When a friend gets into a new relationship, we automatically ask, “Are you happy?”
It’s instinct – a well-intentioned one. We care about our friend’s happiness and this is a factor. Yet the question starts to leave the implication that happiness is the product of the relationship, and exists only as a result.
It’s the same thing when a friend moves to be with the person they love. They can be happy now, we say.
We’re taught to find happiness in a partner. When we talk about marriage, we say that we want someone to make us happy for the rest of our lives. When couples wed, we write cards reminding them they’re responsible for keeping their new spouse happy.
Wedding vows are not actually the culprit. Traditional vows focus on unconditional love, not on happiness. Corinthians says love is patient and kind, it doesn’t say love is happiness.
While it pains me to say this, Disney is more to blame. It’s the phenomenon of being whisked off by a prince that promoted the notion that one person would be our source of happiness – our only source of happiness. (Princess is sad and alone. Prince saves Princess. Princess is happy because of Prince. End scene.)
We’ve romanticized relationships almost to our detriment. A healthy, positive relationship is the bliss of comfort, satisfaction and knowledge of another person that we sought and found and loved. It brings happiness, there’s no doubt. Love should bring happiness, but it shouldn’t provide the foundation for your happiness.
Relying on a relationship to make us happy is putting all our eggs in one basket. What happens when the basket breaks? If our relationship is what’s sewing our happiness together, then what’s to stop us from unraveling?

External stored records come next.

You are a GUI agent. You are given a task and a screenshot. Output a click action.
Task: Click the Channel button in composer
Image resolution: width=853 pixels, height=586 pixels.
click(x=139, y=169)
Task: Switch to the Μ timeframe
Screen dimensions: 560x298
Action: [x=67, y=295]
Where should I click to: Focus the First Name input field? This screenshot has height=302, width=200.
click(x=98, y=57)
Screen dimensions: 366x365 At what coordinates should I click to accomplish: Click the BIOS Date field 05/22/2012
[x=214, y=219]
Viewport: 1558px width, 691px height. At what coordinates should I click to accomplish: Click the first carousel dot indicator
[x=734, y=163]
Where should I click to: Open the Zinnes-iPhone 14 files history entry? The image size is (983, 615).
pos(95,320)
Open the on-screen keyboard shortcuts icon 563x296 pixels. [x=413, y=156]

Nothing. Nothing is stopping our happiness from disintegrating if our relationship does. If we hand over our happiness to someone else, we surrender our control.
We each deserve someone who knows how important our happiness is and wants to nurture it. Someone who will tend to our happiness as they would a plant they were determined to grow. We don’t need someone that can hold our happiness in one hand, because that gives them license to drop it.

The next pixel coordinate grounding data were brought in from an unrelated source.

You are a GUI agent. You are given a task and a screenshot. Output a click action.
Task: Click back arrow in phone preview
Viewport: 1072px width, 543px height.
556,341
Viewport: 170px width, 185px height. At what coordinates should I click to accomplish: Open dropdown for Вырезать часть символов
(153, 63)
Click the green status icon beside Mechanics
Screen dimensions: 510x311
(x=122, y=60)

We commonly assert that a relationship would make us happy when we’re seeking commitment.
We’ll be happier because then we’ll be in a relationship, which we can use to leverage as happiness. It will give the illusion of happiness, because if we can get him or her to commit then we will get our way. We will get control and validation. We reach points in our life when we just need one thing to go our way. Just one. If we can lock down the love part of the life equation, we can check something off of our list, and we’ll be happier.
Except that it won’t work. At best, it will be a temporary fix. Trying to take control and force a relationship is just a grab for power over someone who doesn’t want to relinquish theirs. The validation of a relationship can help support our happiness but it can’t create happiness nor will it ever be sustainable.
We need validation of self before anyone else’s can make us happy. If we stay wholly reliant on a partner’s approval, then we’re just handing over our happiness. Chasing someone else’s approval and love is taking up time we could spend seeking our own approval, our own love – the latter is the only one that can lay a foundation for happiness.